[Lesetext]
----

Betrachten wir zunächst die Seite der Marketingstrategen. Ein kuscheliger Löwe, groß und tapsig, ausgestattet mit einem optimistischen Grinsen, wird den ihm zugedachten Auftrag bestimmt erfüllen. Nein, nicht der WM und dem Gastgeberland ein positives Image verleihen. Vielmehr wird er die Kinderherzen und mit ihnen die der Eltern erobern. Erweicht von den flehenden Blicken der Kleinen werden die Kaufberechtigten in den nächsten 571 Tagen bis zur WM und sicher auch noch ein paar Werbeblöcke später ihre Geldbeutel zücken und die ach so großen Wünsche erfüllen. Das Stofftier Goleo werden sie ihren Lieblingen gönnen, natürlich auch seinen Freund Pille, dazu noch T‑Shirts, Mützen, Bücher, Videos, Spiele und was die Kaufhausregale noch so alles hergeben. Nach dem Shopping können Sie sich dann mit der ganzen Familie in die vermutlich bis auf die Straße quellenden Schlangen ausgehungerter WM-Enthusiasten einreihen, um das beim großen M liebevoll zusammengestellte Maxi-Menü samt Goleo-Cola und Mc Pille zu erstehen. Übrigens, kleiner Tipp am Rande: Mit den lustigen Heften zum Ausmalen können Sie heute schon mal anfangen, zum Eingewöhnen an den neuen Mitbewohner sozusagen. Und morgen gibt’s dann auch schon die ersten T‑Shirts. Aber Vorsicht, liebe Eltern! Den Kaufrausch nur langsam steigern. Denn zu Weihnachten 2005 haben die Vermarkter den Großangriff geplant. Und dann wird es bestimmt noch einige Wünsche mehr zu erfüllen geben. Am Ende sollen weltweit mindestens 1,6 Milliarden Euro mit den WM-Artikeln eingenommen worden sein. Vielleicht werden Sie sich dann glücklich schätzen können, Goleo, den 60 Millionsten Ihr Eigen nennen zu können.

----

[Bereitgestellte Angaben]
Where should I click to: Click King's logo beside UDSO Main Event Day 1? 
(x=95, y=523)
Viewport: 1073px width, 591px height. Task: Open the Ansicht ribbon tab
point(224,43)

----

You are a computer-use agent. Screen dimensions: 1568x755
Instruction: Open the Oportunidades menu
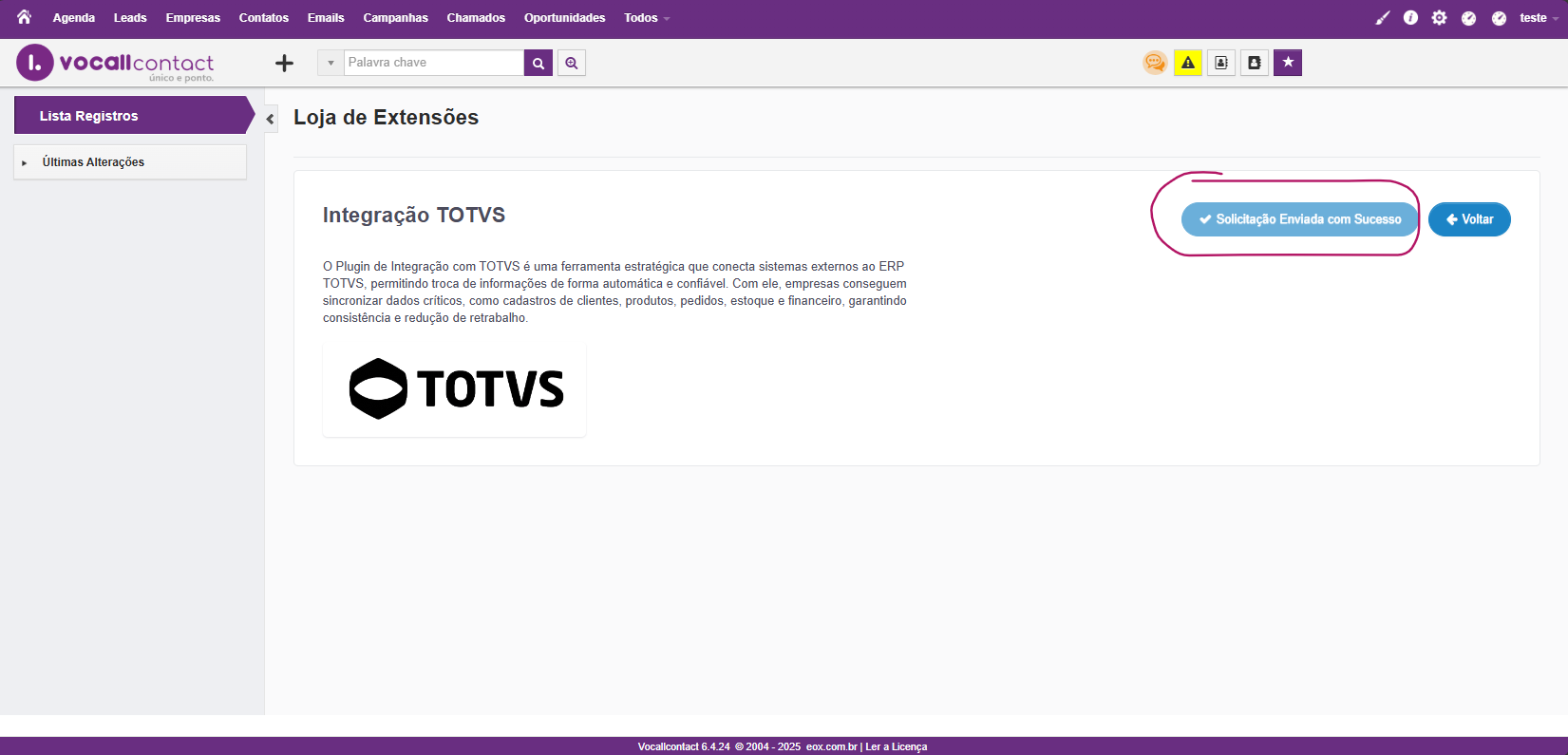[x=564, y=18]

----

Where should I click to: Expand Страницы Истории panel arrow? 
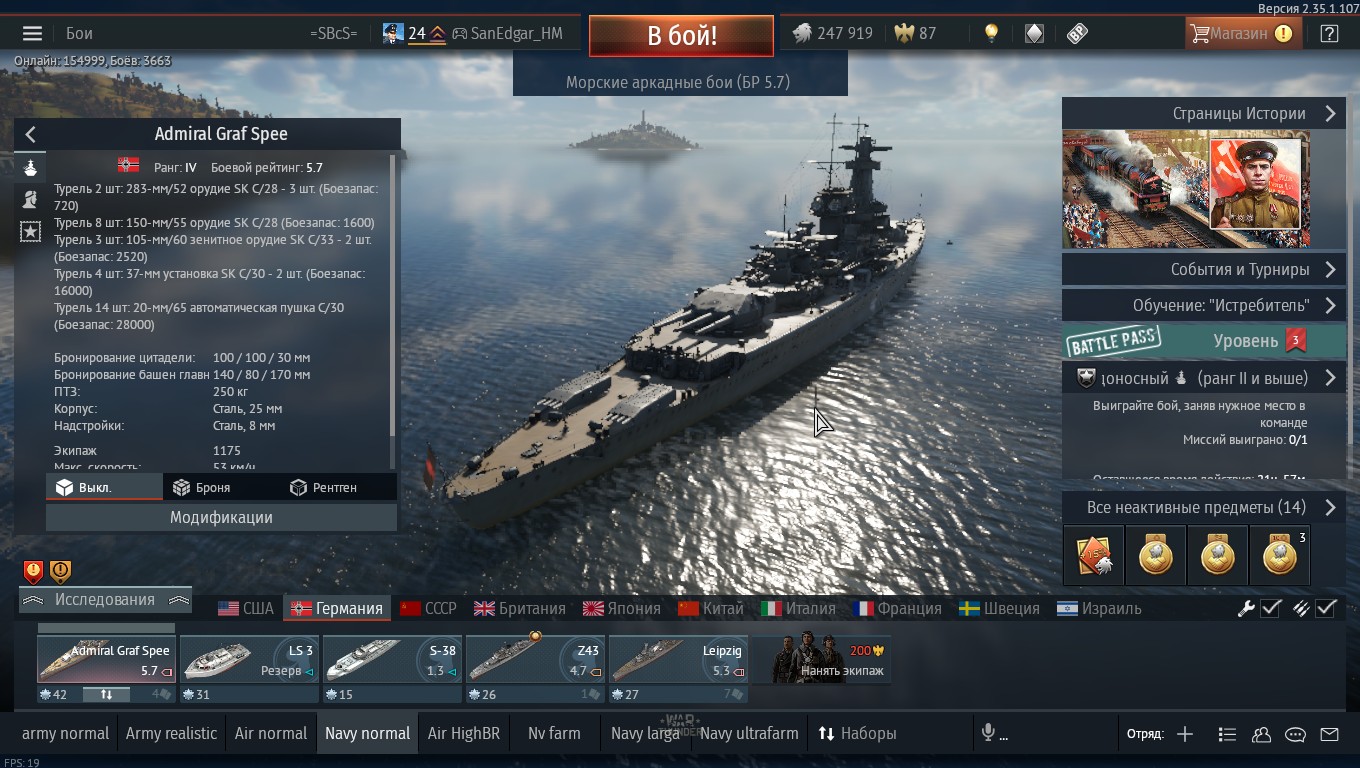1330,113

----

[Übungsaufgaben]
(a) Prüfen Sie, ob die folgenden Aussagen mit dem Lesetext über Goleo übereinstimmen: (i) Bis zur WM sind es noch 571 Tage. (ii) Die Vermarkter planen ihren Großangriff für Ostern 2006. (iii) Goleos Freund heißt Pille.
(b) Setzen Sie den Lesetext über Goleo nach seinem letzten Satz fort.
Die Einträge stammen aus einer anderen Quelle als der Lesetext.

[Gelöste Aufgaben]
(a)
(i) Ja: „in den nächsten 571 Tagen bis zur WM“
(ii) Nein: „Denn zu Weihnachten 2005 haben die Vermarkter den Großangriff geplant.“
(iii) Ja: „natürlich auch seinen Freund Pille“

(b)
Wenden wir den Blick ab von diesem globalen Szenario der Glückseligkeit und schauen wir hinab zu den aus ihren Löchern kriechenden, ätzenden Kritikern. OK-Chef Franz Beckenbauer zum Beispiel hatte es am Samstagabend bei der offiziellen Präsentation auf dem Messegelände in Leipzig schon geahnt: „Es wird immer welche geben, die was zu kritisieren haben.” Wie recht er hat. Franz, der Seher! Schon bei der Lektüre der ersten Zeitungen nach dem großen Auftritt vor 13,27 Millionen Zuschauern bei Wetten dass..? waren sie da, diese bissigen, unschönen und alles zerredenden Kommentare irgendwelcher Besserwisser. Fragen werden aufgeworfen, die auch die Goleo-Entwickler der Jim Henson Company in L.A. und die von Pille aus den Kölner Gum-Studios ins Mark treffen. Ein Lama-Löwe, so undeutsch wie George W. Bush, und dazu noch ein Ball, dem ständig in die Fresse getreten wird, nein, wie soll man das ertragen? Und dann diese Namen: G‑O-L-E‑O, der VI, und sein Anhängsel P‑I-L-L‑E. Was natürlich bis ins Detail durchdacht war: Go(a)l, ole und Leo in einem Wort. Aber selbst das reicht diesen scheußlichen Immerschlauen noch nicht.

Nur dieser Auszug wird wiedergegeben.